**Short problem:**
Could you copy the records from the very first line through the line that has "pos(316,325)", requests included, and shift every coordinate in the answers up by 34?

====

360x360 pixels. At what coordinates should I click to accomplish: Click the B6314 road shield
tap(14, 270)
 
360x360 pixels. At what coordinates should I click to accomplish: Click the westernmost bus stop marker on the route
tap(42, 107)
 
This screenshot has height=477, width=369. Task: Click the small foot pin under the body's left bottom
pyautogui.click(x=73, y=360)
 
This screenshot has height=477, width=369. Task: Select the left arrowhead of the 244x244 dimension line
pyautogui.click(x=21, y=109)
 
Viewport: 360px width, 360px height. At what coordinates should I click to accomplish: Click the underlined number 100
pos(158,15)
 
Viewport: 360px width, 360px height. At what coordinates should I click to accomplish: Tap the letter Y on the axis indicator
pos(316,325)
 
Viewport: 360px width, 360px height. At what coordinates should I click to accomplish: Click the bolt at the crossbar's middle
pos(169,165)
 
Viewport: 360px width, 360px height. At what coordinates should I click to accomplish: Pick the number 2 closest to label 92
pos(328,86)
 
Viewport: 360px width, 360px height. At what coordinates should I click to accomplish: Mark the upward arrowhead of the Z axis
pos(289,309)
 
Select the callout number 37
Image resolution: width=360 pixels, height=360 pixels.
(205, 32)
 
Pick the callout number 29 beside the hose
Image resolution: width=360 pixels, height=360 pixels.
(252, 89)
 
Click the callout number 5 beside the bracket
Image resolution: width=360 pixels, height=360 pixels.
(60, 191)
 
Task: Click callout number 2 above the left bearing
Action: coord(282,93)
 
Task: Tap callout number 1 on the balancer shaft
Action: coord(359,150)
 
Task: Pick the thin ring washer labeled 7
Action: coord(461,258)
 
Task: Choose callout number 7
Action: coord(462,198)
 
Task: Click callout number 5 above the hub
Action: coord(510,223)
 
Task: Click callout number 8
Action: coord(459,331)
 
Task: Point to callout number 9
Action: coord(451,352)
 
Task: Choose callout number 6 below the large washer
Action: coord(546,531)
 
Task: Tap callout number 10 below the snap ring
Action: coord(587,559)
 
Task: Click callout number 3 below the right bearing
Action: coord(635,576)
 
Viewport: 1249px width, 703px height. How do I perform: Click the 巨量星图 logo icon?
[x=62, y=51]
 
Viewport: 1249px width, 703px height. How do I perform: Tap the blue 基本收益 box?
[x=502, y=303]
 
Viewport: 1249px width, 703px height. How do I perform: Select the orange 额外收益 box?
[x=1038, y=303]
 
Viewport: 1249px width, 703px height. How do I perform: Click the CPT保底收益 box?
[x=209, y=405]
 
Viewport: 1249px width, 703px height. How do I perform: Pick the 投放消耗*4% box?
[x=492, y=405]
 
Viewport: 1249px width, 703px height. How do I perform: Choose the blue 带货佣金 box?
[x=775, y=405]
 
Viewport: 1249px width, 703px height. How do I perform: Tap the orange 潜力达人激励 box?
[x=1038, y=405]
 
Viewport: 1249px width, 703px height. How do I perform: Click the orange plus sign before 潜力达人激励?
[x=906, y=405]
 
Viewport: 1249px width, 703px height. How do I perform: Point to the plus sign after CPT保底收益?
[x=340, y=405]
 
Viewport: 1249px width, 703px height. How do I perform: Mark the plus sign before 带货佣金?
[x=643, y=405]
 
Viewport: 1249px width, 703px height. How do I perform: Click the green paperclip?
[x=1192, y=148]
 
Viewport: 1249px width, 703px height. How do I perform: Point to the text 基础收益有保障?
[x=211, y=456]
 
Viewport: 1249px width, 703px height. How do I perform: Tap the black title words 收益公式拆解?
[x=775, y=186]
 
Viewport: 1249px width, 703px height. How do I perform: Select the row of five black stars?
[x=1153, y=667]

====

**Expected output:**
360x360 pixels. At what coordinates should I click to accomplish: Click the B6314 road shield
tap(48, 304)
 
360x360 pixels. At what coordinates should I click to accomplish: Click the westernmost bus stop marker on the route
tap(76, 141)
 
This screenshot has height=477, width=369. Task: Click the small foot pin under the body's left bottom
pyautogui.click(x=107, y=394)
 
This screenshot has height=477, width=369. Task: Select the left arrowhead of the 244x244 dimension line
pyautogui.click(x=55, y=143)
 
Viewport: 360px width, 360px height. At what coordinates should I click to accomplish: Click the underlined number 100
pos(192,49)
 
Viewport: 360px width, 360px height. At what coordinates should I click to accomplish: Tap the letter Y on the axis indicator
pos(350,359)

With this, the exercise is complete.